L'ouverture de l'extension européenne est une franche réussite, le cap des 100 000 ayant déjà été passé seulement trois heures après l'ouverture.
Dans ses estimations initiales pour la totalité de la période Sunrise, soit quatre mois d'activité, EURid tablait sur 500 000 noms demandés.
Les résultats préliminaire de la première journée d'ouverture ont donc de quoi combler Marc Van Wesemael, le directeur général d'EURid. "Nous sommes ravis de la façon dont l'ouverture s'est déroulée jusqu'à présent," a-t-il expliqué par téléphone à DomainesInfo.fr. "A 14h00 (ndr : l'ouverture a eu lieu à 11h00), nous avions déjà enregistré 100 000 demandes !"
60 noms par seconde
Sans grande surprise, les pics d'activité ont été enregistrés dans les premières minutes. Après le premier quart d'heure, 44 000 demandes avaient déjà été reçues et le taux atteignait les 60 noms demandés par seconde. A 16h00, heure à laquelle nous nous sommes entretenu avec Monsieur Van Wesemael, ce taux s'était stabilisé autour de 1 nom demandé par seconde. EURid prévoit donc de dépasser les 200 000 demandes dans un avenir proche. "D'ailleurs, l'ensemble des registrars accrédités ont déjà prépayés 300 000 noms," précise le patron d'EURid.
"A 14h, nous avions eu 66 852 demandes basées sur des marques nationales, 20 673 sur des marques internationales ou communautaires, 7 225 émanant d'organismes publics et 620 basées sur des appellations d'origine," révèle Marc Van Wesemael.

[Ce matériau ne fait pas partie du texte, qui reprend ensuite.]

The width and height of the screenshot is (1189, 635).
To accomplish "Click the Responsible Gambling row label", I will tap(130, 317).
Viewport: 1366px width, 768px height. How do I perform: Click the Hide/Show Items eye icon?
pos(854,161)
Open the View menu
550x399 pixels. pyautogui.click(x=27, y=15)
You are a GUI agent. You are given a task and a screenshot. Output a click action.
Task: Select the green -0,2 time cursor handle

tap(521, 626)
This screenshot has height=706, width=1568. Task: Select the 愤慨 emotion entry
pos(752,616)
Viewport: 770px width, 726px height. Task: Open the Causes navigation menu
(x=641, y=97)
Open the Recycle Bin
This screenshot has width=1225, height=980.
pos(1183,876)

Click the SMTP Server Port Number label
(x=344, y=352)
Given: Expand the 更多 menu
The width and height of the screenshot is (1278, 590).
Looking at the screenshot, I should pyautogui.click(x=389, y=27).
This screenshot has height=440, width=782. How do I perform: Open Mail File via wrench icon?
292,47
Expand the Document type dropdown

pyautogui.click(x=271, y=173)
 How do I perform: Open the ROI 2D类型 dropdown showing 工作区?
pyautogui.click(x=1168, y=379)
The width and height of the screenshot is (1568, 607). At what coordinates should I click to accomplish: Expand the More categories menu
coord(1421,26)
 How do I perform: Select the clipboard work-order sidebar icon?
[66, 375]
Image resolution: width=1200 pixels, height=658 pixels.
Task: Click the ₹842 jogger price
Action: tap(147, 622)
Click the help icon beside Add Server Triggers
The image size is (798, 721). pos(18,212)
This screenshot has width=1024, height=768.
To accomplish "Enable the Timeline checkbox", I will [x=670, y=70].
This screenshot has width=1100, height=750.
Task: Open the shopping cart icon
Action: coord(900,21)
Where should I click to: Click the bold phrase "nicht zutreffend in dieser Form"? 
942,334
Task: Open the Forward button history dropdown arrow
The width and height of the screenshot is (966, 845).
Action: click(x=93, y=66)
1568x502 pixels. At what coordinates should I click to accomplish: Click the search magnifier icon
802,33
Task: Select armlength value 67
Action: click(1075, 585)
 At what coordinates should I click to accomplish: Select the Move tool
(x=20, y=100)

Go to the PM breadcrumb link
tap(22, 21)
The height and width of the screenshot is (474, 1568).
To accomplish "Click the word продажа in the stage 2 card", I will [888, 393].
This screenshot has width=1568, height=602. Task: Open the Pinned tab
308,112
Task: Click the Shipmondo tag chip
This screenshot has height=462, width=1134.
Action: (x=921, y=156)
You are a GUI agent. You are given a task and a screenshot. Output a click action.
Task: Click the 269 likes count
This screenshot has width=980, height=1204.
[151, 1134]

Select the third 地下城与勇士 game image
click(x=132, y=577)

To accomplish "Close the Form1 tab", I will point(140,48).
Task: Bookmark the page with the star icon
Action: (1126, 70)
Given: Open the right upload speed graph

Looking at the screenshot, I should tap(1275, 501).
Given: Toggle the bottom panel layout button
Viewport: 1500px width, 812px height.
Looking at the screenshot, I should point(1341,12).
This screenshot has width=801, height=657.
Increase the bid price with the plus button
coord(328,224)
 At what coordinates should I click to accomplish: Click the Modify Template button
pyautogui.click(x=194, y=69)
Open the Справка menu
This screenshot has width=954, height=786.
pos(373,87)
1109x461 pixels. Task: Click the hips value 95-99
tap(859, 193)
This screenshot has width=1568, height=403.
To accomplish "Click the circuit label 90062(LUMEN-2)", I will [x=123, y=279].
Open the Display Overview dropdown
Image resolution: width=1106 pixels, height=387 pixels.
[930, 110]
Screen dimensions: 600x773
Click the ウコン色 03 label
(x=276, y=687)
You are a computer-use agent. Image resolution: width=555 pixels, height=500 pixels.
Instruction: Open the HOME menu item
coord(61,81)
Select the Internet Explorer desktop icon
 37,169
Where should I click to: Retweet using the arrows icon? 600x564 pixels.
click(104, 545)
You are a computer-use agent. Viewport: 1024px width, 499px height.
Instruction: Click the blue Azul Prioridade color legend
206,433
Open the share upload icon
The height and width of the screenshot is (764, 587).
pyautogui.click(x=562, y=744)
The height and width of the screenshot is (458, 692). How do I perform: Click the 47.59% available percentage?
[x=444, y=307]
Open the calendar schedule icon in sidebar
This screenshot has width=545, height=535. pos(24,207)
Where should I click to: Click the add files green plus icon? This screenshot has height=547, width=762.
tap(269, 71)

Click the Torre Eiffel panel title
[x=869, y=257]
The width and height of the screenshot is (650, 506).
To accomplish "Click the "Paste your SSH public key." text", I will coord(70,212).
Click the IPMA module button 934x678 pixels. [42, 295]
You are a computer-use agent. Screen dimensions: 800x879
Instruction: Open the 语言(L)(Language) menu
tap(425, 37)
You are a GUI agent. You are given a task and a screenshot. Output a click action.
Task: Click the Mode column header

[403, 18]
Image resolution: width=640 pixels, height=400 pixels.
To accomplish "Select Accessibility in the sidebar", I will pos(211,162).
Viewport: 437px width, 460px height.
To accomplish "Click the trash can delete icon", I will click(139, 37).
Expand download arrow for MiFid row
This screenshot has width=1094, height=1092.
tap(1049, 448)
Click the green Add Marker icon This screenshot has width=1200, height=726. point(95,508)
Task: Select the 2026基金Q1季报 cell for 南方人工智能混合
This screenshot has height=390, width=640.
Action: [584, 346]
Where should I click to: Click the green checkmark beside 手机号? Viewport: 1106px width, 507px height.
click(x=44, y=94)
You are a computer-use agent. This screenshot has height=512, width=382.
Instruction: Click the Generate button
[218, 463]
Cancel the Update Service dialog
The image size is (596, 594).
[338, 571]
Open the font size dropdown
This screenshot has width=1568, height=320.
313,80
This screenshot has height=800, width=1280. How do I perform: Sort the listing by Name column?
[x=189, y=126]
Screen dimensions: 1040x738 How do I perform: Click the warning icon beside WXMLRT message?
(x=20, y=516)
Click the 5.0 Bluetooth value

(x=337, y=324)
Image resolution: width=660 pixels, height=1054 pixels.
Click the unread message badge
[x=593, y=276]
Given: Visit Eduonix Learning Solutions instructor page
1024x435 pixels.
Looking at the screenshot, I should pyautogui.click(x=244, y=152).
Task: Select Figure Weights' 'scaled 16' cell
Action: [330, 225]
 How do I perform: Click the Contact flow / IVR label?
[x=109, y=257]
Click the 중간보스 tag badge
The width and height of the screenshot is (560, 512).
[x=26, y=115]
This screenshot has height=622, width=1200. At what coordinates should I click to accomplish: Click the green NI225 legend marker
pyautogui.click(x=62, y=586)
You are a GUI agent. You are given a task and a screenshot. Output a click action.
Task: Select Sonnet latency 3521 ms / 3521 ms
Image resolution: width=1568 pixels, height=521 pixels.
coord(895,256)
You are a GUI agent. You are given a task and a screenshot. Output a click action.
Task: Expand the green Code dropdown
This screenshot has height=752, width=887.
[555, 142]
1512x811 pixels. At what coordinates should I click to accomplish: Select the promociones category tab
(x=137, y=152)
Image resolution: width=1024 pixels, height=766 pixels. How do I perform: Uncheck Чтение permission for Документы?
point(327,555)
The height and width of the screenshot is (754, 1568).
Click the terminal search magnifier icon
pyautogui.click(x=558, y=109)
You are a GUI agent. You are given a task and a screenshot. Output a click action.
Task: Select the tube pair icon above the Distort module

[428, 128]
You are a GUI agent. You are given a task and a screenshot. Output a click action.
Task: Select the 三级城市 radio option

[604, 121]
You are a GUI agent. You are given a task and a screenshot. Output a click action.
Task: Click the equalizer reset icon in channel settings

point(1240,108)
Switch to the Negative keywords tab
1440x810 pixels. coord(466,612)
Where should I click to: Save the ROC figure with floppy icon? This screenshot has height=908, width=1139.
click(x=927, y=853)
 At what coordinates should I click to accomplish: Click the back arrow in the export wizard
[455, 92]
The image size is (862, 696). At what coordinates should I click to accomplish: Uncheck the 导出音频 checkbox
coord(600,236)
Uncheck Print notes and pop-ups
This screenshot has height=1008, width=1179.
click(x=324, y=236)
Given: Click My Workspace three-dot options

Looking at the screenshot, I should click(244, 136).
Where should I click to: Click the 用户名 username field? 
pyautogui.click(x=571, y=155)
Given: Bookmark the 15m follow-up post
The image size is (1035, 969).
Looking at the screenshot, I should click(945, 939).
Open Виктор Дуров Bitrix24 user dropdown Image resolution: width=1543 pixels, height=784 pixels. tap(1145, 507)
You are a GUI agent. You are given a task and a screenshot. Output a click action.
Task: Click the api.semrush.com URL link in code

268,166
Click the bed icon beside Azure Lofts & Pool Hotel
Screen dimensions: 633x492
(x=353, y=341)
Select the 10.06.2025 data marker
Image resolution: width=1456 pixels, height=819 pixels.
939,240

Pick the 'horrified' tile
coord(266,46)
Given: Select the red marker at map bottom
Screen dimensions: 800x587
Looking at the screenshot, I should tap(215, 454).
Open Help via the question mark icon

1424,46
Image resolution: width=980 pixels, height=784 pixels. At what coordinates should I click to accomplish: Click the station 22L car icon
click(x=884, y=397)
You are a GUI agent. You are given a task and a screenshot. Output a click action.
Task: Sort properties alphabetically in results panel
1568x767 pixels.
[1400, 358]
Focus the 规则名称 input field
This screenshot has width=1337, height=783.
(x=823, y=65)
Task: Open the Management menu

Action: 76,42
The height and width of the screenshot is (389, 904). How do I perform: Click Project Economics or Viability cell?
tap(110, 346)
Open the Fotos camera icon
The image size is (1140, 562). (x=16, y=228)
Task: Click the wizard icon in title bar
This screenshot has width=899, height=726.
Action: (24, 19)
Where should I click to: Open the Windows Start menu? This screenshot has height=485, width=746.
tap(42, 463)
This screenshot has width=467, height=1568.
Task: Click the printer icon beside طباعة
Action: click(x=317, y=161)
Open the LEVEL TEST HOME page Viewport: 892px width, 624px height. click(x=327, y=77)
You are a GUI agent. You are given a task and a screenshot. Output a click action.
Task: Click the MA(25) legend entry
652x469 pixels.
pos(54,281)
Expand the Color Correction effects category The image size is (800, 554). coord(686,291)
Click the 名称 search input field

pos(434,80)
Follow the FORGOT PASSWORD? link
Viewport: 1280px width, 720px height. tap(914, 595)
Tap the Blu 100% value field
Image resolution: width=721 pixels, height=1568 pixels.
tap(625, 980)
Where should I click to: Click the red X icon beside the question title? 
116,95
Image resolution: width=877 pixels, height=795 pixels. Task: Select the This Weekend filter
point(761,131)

La France, 2ème au top 5 des pays ayant souscrit au .EU
Sans surprise, c'est sex.eu qui a été le plus demandé devant hotel.eu, travel.eu, jobs.eu et hotels.eu.
Surprise, en revanche, en ce qui concerne le classement par pays. Que l'Allemagne soit en tête avec 35% des demandes relève de la logique, l'extension nationale de ce pays (le .DE) étant après tout la deuxième extension du monde derrière le .COM. Mais en deuxième position nous trouvons la France, avec 12,74% de demandes, juste devant la Hollande avec 12,26% de demandes. Suivent l'Angleterre (10%) et la Belgique (6%). Ainsi, si la France et la Hollande ont rejeté la constitution, ces deux pays embrassent l'idée d'une Europe sur Internet.